ResiQuant is addressing the lack of accurate, standardized, and dynamic property data for disaster resilience, which leads to decisions about risk being made with incomplete or incorrect information. They aim to empower insurers, financial institutions, and asset managers with AI systems fused with structural engineering expertise to bridge critical data gaps and deliver precise, actionable building insights for better decision-making.
Requirements
- Experience shipping AI-assisted or data-intensive services (e.g., integrating model APIs or retrieval-backed features) and measuring their quality and performance.
- AI tool proficiency - experienced using modern AI tools for automation, prototyping, and productivity
- Python, AWS/GCP, CI/CD pipelines.
- Design/evolve PostgreSQL schemas
- Add and maintain observability (logs/metrics/traces), dashboards, alerts, and service SLOs.
- Improve performance & reliability (query tuning, indexing, caching/Redis, connection pooling; retries/backoff, DLQs, replay/backfills)
- Evolve CI/CD (GitHub Actions)
Responsibilities
- Co-design and build scalable backend services supporting a growing base of enterprise customers.
- Build and optimize AI-assisted backend capabilities from API design through production deployment.
- Create maintainable interfaces to evaluate and improve models and retrieval-based features, with strong monitoring for quality, latency, and reliability.
- Develop robust pipelines that ingest, validate, and transform large property and risk datasets for downstream applications.
- Add comprehensive observability, safety checks, and performance improvements to deliver enterprise-grade applications.
- Design/evolve PostgreSQL schemas; write safe migrations with rollout/rollback plans.

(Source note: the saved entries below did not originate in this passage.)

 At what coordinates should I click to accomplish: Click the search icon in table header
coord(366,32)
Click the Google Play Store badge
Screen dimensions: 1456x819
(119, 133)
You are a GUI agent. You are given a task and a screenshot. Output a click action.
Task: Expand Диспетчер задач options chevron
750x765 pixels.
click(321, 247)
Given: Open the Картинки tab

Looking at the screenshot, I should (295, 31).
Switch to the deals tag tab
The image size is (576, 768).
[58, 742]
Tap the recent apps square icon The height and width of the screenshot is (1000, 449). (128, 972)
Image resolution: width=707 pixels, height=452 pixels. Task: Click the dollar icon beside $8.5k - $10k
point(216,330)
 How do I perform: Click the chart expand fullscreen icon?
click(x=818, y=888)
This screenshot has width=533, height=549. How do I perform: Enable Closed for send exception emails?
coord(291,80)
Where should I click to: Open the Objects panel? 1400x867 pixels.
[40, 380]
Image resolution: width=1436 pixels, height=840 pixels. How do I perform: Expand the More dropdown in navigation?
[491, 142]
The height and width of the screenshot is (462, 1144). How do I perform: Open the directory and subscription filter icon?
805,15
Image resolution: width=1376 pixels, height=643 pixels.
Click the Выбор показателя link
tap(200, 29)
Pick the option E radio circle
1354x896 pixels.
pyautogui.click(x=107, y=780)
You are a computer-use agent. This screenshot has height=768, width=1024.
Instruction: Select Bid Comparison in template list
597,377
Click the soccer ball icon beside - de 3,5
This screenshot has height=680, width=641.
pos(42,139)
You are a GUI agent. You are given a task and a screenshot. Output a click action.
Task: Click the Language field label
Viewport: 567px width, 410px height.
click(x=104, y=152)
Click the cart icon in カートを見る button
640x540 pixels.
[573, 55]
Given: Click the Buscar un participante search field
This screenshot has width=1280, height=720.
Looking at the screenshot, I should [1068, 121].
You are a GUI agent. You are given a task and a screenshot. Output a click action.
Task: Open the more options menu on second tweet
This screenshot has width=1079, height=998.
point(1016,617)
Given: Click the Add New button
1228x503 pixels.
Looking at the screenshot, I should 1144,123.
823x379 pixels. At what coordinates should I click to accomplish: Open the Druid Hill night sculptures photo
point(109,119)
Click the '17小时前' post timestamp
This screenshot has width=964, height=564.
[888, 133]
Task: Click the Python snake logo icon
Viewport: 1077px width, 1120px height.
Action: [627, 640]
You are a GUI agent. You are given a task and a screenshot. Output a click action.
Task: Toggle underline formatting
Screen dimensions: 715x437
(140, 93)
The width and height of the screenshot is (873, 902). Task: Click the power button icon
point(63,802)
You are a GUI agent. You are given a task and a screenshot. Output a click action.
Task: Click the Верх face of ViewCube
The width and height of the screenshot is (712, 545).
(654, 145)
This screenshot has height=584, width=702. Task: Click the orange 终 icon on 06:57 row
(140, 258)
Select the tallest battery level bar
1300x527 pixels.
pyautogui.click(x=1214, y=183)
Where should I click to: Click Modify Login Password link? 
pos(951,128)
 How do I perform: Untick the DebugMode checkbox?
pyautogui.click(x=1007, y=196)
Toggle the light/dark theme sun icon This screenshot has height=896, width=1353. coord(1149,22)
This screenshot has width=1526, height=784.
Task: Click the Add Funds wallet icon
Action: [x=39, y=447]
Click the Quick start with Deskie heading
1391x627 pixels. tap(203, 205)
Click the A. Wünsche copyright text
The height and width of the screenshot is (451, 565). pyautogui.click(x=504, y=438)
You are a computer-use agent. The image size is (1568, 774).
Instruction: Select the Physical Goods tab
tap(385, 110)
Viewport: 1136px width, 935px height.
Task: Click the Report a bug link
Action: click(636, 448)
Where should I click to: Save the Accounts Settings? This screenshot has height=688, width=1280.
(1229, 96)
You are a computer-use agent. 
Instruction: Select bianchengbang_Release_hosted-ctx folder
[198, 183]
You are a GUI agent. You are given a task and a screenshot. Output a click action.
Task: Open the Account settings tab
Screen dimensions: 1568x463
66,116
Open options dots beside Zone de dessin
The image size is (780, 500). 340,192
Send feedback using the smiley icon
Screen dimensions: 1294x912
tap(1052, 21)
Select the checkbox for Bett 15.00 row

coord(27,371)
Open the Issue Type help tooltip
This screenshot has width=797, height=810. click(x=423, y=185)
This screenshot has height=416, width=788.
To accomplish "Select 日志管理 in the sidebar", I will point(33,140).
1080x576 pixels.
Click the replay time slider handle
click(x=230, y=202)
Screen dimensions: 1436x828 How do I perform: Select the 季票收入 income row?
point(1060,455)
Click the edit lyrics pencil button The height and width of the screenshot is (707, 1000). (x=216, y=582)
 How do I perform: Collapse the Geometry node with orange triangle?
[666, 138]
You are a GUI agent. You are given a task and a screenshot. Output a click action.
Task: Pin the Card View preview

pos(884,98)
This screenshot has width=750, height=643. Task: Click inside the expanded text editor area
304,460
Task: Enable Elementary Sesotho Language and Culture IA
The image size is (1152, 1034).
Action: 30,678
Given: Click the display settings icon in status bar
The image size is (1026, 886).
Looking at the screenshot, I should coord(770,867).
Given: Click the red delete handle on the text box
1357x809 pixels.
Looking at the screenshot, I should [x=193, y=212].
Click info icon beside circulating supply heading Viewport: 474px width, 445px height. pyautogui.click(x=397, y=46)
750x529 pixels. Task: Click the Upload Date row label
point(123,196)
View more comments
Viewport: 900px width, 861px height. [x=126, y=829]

- Build backend APIs for AI-powered features
Other
- Own entire backend features from conception to production deployment
- Build in a fast-paced AI company handling enterprise-scale data
- Architect customer integrations for large insurance companies
- Work directly with founders on product strategy and technical decisions
- Full commitment to in-person work - willing to be on-site in San Francisco 5 days/week for rapid collaboration with the team and work long hours.